Aquarius (2022) – Huile sur papier (64x45cm)

« Métaphore de la solitude et de l’isolement, mais de la solitude et de la réclusion choisie, comme tentative de se parler à soi-même, l’île, comme l’écriture qu’elle abrite souvent, figure en littérature, le lieu clos des récits de l’enfermement. Elle s’offre à la méditation sur le deuil, l’exil et l’innocence perdue. Entre le pôle insula et le pôle isola, les îles hébergent toutes sortes de songes allant de l’amour exclusif, au rêve du retour à l’Eden et à une nature idyllique ou encore à une monastique saison du ressourcement où s’arrêterait le temps.

[…]

Le désir de fusion ou de confusion dans le corps maternel, comme lieu de l’origine, constitue un ancrage pour l’écriture, pour le travail artistique en général pour le travail psychanalytique en particulier. La présence d’une île donne un berceau à la création, création artistique ou création des enveloppes du moi qui lui permettront de quitter l’île et de voguer vers le vaste monde. »

Martine Vautherin-Estrade, psychanalyste : http://www.martine-estrade-literarygarden.com/psychanalyse-art/psychanalyse-art-metaphore-ile.php

Le piège

« L’histoire de l’humanité devient de plus en plus une course entre l’éducation et la catastrophe. »

Herbert George Wells

La machine à explorer le temps (2010) – Technique mixte sur feuille Imagine 350g – 70x100cm

« Je m’attristai à mesurer en pensée la brièveté du rêve de l’intelligence humaine. Elle s’était suicidée ; elle s’était fermement mise en route vers le confort et le bien-être, vers une société équilibrée, avec sécurité et stabilité comme mots d’ordre ; elle avait atteint son but, pour en arriver finalement à cela. Un jour, la vie et la propriété avait dû atteindre une sûreté presque absolue. Le riche avait été assuré de son opulence et de son bien-être ; le travailleur, de sa vie et de son travail. Sans doute, dans ce monde parfait, il n’y avait eu aucun problème inutile, aucune question qui n’eût été résolue. Et une grande quiétude s’était ensuivie.

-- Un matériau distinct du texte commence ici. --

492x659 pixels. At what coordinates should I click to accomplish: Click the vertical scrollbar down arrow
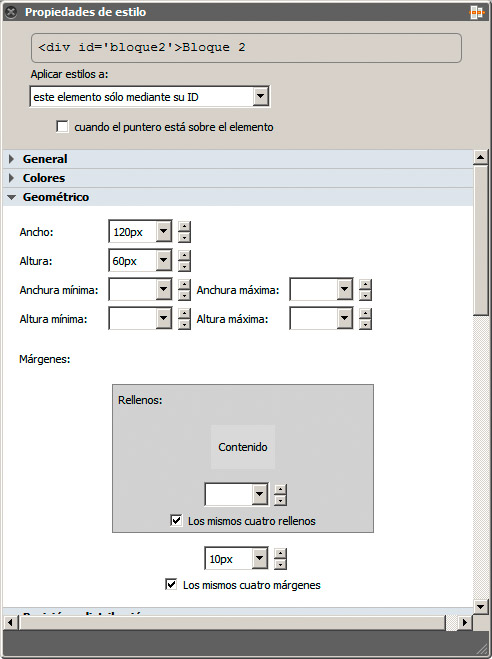[x=480, y=606]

« C’est une loi naturelle trop négligée : la versatilité intellectuelle est le revers de la disparition du danger et de l’inquiétude. Un animal en harmonie parfaite avec son milieu est un pur mécanisme. La nature ne fait jamais appel à l’intelligence que si l’habitude et l’instinct sont insuffisants. Il n’y a pas d’intelligence là où il n’y a ni changement, ni besoin de changement. Seuls ont part à l’intelligence les animaux qui ont à affronter une grande variété de besoins et de dangers. »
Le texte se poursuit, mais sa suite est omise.